"Tidak Tanya Asal Usul, Hanya Terima Tunai": Rekaman Transaksi Kripto di Jalanan Montenegro
Di Montenegro, perdagangan cryptocurrency beroperasi dalam "zona abu-abu" regulasi. Transaksi dilakukan secara tunai di jalanan melalui perantara tak terverifikasi, menghindari pengawasan hukum. Pedagang dan klien berkoordinasi via media sosial, mentransfer aset kripto seperti USDT dan menukarnya dengan euro tunai dalam hitungan menit — tanpa pertanyaan tentang sumber dana.
Platform "over-the-counter" (OTC) di Telegram dan forum daring menjadi saluran utama, terutama bagi warga asing seperti Rusia dan Ukraina yang kesulitan membuka rekening bank. Satu grup Telegram berbahasa Rusia dengan 7.000 anggota bahkan menawarkan pertukaran langsung.

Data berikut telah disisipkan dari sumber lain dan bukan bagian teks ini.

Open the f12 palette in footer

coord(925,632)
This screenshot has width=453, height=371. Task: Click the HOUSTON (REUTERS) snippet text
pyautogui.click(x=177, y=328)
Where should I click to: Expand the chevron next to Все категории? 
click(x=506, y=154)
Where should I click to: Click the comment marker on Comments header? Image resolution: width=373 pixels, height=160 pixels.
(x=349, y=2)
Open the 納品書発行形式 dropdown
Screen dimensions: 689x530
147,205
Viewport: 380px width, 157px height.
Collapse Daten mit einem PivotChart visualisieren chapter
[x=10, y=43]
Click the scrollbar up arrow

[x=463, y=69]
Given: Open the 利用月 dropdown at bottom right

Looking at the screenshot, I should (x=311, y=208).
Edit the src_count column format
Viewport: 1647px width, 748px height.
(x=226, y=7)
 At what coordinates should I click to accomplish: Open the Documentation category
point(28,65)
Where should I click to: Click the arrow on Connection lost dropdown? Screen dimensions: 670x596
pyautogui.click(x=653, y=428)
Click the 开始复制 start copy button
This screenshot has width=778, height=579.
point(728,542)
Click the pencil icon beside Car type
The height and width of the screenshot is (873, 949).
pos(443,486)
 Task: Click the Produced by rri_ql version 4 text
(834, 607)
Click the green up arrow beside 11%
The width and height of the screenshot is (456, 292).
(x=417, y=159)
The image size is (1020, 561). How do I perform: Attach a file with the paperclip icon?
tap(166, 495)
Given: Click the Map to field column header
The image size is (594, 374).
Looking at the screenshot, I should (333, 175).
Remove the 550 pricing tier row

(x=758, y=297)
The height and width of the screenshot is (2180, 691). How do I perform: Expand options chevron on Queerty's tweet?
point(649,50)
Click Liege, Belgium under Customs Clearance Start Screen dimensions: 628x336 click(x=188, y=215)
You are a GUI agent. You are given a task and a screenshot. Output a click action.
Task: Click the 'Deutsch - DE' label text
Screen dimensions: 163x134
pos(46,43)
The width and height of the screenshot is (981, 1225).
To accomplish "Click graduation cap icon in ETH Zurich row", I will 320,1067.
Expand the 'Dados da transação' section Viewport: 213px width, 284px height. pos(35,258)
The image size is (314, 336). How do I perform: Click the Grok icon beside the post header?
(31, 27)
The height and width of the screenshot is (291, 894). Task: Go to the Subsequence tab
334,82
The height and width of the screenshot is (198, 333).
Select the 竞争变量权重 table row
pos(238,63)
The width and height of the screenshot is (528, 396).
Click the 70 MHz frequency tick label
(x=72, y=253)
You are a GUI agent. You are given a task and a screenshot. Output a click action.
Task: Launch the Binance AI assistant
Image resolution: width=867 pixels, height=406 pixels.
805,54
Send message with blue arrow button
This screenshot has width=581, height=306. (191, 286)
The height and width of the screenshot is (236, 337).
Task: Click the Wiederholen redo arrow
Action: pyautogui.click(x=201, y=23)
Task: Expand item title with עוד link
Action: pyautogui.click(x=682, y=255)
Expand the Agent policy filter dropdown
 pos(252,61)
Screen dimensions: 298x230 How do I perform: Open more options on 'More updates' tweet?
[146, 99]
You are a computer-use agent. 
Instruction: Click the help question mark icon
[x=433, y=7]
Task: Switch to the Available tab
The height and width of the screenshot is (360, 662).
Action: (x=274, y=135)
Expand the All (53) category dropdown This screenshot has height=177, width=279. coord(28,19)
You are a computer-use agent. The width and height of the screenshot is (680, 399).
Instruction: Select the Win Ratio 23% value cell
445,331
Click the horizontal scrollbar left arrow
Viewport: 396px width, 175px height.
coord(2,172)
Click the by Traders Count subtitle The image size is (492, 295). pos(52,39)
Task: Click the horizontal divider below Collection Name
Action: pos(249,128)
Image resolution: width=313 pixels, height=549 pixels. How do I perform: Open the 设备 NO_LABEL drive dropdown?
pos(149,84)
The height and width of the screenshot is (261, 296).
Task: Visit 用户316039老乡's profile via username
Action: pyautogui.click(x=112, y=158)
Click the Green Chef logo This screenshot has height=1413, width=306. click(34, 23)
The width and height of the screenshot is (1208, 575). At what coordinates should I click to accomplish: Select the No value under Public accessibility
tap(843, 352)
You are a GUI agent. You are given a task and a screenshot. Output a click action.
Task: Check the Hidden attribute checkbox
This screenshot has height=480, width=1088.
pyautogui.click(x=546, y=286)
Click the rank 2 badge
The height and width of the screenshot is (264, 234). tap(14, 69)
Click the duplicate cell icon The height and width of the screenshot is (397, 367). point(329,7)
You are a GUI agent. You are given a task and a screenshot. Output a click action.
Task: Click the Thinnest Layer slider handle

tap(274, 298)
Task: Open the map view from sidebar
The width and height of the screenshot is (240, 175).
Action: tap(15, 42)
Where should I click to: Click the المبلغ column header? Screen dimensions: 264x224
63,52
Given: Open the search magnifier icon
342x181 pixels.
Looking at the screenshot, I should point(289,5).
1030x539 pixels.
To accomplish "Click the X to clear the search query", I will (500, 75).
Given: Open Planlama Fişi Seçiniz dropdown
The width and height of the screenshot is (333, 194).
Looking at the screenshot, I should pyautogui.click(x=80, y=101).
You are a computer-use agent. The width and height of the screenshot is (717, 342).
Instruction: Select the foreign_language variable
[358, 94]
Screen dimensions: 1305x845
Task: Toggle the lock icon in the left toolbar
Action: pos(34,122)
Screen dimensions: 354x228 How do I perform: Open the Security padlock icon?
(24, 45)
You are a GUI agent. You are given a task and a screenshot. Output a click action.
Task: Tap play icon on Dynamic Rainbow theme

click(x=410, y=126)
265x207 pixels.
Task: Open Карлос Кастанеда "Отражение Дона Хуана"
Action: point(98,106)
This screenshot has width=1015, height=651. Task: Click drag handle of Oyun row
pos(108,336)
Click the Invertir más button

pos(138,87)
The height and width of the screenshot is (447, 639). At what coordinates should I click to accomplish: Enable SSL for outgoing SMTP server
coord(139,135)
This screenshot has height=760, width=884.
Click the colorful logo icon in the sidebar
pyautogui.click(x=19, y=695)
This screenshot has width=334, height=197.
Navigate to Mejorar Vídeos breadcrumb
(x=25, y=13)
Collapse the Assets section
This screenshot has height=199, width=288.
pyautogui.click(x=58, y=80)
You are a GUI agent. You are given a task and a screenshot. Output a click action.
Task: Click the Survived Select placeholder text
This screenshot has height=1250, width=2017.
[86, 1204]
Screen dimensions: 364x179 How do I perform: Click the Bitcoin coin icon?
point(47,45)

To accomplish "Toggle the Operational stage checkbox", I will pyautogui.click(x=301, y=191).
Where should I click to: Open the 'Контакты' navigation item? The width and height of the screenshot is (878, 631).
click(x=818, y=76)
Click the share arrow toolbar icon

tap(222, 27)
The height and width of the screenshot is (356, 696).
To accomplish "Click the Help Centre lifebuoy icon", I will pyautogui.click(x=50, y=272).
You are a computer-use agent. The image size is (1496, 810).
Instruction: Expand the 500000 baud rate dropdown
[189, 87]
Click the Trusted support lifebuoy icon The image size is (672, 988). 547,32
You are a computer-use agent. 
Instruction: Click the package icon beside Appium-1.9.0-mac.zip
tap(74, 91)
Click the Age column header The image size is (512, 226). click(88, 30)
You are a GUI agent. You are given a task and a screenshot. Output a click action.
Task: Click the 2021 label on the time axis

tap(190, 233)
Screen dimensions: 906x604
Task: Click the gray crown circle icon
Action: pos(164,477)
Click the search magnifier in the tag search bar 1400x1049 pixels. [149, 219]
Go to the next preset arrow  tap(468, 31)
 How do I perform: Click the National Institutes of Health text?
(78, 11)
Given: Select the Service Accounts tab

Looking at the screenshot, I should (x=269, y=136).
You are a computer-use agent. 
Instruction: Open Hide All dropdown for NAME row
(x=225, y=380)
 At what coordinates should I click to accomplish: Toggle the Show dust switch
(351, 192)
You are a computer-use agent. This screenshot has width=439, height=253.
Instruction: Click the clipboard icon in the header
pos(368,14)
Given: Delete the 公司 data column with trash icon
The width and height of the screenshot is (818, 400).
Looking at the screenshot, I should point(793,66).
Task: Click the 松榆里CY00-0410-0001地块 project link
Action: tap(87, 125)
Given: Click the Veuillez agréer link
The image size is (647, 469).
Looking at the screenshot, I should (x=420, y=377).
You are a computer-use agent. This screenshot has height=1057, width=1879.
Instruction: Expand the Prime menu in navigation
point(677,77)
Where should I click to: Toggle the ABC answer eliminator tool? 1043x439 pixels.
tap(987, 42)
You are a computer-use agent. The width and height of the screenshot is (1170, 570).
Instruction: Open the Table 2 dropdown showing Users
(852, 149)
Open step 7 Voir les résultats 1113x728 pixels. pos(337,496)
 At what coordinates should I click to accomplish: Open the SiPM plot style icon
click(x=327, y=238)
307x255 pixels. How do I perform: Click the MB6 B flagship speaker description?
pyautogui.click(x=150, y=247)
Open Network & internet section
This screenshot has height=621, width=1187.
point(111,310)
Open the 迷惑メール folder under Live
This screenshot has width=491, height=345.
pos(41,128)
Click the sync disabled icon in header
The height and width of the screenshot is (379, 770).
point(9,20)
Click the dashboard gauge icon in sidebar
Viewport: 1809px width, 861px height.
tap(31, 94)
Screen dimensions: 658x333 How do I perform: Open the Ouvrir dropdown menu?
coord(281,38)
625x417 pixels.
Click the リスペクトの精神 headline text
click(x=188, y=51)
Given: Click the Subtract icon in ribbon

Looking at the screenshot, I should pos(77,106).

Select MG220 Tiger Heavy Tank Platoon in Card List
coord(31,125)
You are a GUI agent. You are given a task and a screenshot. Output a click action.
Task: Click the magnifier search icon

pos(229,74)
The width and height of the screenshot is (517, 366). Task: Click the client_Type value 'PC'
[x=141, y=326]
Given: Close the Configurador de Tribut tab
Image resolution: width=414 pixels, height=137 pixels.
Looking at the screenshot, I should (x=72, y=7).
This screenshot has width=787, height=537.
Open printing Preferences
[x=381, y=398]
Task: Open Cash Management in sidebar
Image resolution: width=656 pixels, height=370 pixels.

Analisis dompet digital menunjukkan transaksi bernilai jutaan euro, dengan 25% berisiko menengah-tinggi terkait dana bekukan atau entitas sanksi. Pemerintah belum dapat memungut pajak atau mengawasi aktivitas ini karena belum ada payung hukum. Revisi undang-undang anti-pencucian uang telah disetujui, mewajibkan verifikasi KYC untuk transaksi di atas €1.000, namun implementasinya masih tertunda. Montenegro berencana menyelaraskan regulasi dengan standar UE, tetapi para ahli meragukan efektivitasnya mengingat sifat transaksi yang sembunyi-sembunyi.